After Mark Zuckerberg defended himself before US Congress in April, Facebook came under intense scrutiny and criticism. Since then, they have taken out a huge advertising campaign, mentioning within it the problem of fake news and stating that ‘this is going to change’.
In the last few weeks, reporters have been invited into the Facebook offices to tell them how exactly they intend to do this.
In the presentation, they stated that just being false does not violate the company standards. Therefore, unless a post has violated one of their rules, such as harassment, then it would not be taken down.
They did however explain that while they will not remove these posts completely, distribution for pages that repeatedly put out inaccurate information will be cut.

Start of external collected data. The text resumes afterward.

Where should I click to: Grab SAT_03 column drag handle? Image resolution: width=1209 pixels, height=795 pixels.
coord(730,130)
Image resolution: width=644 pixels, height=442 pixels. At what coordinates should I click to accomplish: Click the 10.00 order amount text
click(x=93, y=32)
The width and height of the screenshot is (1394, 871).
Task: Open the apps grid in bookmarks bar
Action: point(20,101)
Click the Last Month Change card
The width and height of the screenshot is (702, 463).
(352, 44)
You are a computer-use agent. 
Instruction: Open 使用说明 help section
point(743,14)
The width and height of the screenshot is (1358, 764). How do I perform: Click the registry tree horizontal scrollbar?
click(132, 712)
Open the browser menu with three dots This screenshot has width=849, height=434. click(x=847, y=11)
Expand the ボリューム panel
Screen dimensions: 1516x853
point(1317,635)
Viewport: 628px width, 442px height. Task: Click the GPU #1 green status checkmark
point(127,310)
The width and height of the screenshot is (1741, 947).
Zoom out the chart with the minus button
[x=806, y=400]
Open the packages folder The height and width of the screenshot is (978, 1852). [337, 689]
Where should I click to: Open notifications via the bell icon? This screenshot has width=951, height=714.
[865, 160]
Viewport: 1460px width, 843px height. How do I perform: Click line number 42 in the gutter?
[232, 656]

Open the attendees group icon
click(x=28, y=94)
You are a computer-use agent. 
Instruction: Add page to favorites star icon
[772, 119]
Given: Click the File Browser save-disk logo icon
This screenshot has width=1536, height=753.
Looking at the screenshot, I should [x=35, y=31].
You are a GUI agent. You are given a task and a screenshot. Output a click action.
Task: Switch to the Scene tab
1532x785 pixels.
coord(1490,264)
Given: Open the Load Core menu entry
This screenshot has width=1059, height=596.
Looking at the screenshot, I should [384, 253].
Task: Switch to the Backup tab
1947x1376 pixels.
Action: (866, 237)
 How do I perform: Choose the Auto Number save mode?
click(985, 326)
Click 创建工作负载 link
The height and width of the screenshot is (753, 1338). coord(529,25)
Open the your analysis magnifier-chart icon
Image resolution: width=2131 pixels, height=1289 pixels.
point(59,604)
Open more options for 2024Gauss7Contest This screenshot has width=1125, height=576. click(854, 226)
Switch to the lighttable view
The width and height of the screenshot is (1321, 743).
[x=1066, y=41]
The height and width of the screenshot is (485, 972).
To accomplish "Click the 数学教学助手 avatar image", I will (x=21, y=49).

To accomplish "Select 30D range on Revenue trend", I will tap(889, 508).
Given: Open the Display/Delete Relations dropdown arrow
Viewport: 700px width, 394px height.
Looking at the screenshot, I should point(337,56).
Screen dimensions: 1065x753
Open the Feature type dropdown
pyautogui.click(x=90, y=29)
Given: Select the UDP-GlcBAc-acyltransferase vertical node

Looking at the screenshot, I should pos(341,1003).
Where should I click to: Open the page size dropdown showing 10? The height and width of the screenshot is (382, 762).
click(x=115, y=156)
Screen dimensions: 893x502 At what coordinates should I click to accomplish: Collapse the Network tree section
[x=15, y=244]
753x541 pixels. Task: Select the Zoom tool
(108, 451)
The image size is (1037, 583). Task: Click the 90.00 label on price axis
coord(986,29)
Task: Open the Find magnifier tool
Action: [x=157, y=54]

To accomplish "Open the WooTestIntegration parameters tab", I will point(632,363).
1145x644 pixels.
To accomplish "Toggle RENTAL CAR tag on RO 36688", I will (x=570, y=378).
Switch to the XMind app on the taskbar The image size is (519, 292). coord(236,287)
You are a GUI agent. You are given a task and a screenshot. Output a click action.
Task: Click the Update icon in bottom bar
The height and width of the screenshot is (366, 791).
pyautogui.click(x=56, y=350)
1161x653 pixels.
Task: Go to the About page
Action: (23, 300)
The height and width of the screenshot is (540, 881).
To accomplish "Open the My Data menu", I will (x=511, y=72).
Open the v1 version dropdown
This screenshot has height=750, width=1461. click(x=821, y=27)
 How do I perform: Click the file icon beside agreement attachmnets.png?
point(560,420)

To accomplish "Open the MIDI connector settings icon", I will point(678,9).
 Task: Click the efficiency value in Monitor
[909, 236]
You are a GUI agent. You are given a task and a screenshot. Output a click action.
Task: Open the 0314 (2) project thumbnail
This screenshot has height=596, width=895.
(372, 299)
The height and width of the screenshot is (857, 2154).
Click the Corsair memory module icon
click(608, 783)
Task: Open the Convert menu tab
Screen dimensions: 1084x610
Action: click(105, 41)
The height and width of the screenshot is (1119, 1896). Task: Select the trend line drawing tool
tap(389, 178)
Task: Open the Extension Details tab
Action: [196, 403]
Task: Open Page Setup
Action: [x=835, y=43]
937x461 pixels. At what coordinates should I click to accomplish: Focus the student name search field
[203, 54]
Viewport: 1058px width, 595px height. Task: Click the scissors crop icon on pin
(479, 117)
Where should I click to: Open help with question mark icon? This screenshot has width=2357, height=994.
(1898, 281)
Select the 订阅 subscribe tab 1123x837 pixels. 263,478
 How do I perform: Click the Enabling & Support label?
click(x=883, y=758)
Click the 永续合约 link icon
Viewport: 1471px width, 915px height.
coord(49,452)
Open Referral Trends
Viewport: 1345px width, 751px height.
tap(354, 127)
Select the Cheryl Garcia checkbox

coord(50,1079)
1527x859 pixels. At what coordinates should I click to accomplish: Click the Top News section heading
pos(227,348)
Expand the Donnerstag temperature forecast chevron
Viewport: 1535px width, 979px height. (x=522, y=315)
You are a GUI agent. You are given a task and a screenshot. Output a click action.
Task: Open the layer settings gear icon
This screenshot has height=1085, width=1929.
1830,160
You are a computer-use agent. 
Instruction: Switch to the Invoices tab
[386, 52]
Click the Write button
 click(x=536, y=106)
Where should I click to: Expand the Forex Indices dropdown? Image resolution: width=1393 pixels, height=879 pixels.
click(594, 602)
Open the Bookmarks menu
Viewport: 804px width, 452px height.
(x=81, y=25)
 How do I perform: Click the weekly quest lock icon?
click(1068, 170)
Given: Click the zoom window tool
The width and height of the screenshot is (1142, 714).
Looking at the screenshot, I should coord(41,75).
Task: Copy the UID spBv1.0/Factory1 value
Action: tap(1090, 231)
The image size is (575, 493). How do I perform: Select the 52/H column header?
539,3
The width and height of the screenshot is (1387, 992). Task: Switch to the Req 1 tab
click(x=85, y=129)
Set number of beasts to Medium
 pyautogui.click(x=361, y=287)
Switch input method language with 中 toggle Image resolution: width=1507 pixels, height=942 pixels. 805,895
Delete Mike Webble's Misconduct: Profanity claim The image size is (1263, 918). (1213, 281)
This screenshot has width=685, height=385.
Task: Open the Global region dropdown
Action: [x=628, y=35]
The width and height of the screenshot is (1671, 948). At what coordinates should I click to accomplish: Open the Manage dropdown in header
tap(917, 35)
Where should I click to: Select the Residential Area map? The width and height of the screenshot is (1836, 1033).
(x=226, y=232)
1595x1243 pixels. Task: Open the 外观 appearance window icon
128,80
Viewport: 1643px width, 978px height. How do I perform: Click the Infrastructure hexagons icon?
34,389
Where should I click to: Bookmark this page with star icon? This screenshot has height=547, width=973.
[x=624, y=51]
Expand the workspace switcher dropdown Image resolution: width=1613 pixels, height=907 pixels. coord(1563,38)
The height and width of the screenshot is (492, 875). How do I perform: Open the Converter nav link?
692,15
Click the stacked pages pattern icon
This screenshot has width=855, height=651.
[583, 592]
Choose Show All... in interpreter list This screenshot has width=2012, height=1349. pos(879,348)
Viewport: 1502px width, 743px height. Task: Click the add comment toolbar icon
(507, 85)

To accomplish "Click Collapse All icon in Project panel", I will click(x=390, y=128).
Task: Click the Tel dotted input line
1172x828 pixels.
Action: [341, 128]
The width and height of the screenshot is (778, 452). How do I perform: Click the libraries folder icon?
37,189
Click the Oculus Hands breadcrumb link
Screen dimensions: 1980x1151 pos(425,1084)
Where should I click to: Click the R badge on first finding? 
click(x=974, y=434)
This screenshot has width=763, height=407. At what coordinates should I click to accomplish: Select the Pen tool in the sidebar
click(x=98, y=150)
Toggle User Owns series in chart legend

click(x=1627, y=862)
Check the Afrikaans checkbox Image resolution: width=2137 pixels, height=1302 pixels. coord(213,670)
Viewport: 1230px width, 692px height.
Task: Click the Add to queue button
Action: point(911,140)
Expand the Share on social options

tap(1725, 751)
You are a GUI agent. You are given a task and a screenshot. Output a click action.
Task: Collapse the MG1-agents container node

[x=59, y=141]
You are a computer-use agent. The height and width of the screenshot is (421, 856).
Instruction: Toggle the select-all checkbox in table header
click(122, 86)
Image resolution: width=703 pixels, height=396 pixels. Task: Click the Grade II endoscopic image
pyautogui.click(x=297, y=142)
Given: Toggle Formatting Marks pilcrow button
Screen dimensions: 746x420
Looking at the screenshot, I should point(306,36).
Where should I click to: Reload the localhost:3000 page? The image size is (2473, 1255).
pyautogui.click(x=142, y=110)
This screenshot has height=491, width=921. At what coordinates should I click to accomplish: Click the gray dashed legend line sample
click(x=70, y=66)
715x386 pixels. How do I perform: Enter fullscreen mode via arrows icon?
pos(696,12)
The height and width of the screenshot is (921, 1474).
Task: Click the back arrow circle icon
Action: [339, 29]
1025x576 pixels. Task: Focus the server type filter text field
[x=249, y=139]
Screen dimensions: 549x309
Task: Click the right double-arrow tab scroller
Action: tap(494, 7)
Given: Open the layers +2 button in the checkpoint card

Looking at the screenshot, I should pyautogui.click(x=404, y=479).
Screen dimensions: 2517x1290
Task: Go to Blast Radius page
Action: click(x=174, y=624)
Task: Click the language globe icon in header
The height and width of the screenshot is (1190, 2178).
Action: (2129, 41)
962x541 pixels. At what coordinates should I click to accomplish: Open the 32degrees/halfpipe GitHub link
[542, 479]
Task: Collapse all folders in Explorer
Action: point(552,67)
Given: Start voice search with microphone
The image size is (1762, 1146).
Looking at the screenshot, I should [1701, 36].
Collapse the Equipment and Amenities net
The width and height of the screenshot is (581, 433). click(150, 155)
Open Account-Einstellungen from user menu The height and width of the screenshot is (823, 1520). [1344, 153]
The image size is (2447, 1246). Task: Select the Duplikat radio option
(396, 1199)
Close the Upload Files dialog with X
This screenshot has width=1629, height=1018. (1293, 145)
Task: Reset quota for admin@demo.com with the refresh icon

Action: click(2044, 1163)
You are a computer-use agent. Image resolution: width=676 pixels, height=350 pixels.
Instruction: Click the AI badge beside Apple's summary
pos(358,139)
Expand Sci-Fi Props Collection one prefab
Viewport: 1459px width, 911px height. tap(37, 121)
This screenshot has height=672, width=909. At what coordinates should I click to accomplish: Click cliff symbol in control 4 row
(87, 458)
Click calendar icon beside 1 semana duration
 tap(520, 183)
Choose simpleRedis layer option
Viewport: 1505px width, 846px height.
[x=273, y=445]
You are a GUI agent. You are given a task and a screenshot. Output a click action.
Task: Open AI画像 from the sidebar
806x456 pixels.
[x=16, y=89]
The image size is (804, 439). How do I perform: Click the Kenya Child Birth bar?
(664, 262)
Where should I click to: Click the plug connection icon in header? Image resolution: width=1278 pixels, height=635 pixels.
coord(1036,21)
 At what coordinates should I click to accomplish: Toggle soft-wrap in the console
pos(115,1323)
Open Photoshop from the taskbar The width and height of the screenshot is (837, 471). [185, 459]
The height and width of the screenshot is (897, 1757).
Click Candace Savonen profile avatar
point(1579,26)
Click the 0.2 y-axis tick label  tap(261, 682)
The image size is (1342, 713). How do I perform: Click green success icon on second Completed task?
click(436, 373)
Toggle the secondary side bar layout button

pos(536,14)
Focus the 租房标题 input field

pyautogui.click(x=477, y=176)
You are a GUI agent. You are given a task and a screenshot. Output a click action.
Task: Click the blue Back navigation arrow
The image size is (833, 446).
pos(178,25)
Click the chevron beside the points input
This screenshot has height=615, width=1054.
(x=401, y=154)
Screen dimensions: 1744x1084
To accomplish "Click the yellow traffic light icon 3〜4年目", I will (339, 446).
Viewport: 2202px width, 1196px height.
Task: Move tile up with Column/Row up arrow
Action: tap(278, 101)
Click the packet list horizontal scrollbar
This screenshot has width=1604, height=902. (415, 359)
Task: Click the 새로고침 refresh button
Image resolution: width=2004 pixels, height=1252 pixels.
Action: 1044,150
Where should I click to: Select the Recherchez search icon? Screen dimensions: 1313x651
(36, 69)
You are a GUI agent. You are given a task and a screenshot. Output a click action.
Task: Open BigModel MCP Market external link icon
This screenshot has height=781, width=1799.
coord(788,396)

This means that the content would still be allowed to exist but it would be demoted on the timeline to be made less visible to their followers.
This has prompted further criticism, with some questioning why they would allow pages like Alex Jones’ InfoWars to exist and not just remove them entirely.
Facebook is a company. As a company, and not a democracy bound by values of freedom of speech and equal treatment, they have every right to police the content on their site based on their own rules and values.
If, for example, they did want to say that posts saying the earth is flat would be removed from their platform, then they could absolutely do that.
However, recent events have demonstrated that Facebook’s content does have the potential to have a significant impact on a democracy.
This is not surprising as with 2.23 billion monthly users, they govern a huge proportion of the World’s communication and media consumption.
The consequences of this then is that when it comes to political subjects, there is always going to be controversy over any decision to police the content Facebook chooses to display.
As an example, while global warming is widely accepted as a scientific fact, there are people who would deny it’s existence and see this as ‘fake news’.
So which one is right and should Facebook have the right to remove one over the other?
Zuckerberg seems to recognise this problem with the decision not to remove content entirely, while also agreeing they do a responsibility as a global communication platform.
In a quote he states: “The top 100 things going viral, we do have a responsibility to make sure these things are not false”.
So the question now is, should new standards be defined for platforms such as Facebook? Is it now more than just a company?
At the present time it appears that one man, Mark Zuckerberg, holds tremendous power.
Something that even he seems uncomfortable with, seemingly trying to pass the buck along saying, “we should be trying to figure out how to empower and build institutions around us that can figure out what to do about truth on the internet”.
This presents a remarkable challenge, who should be responsible for this and what will the future of social media look like?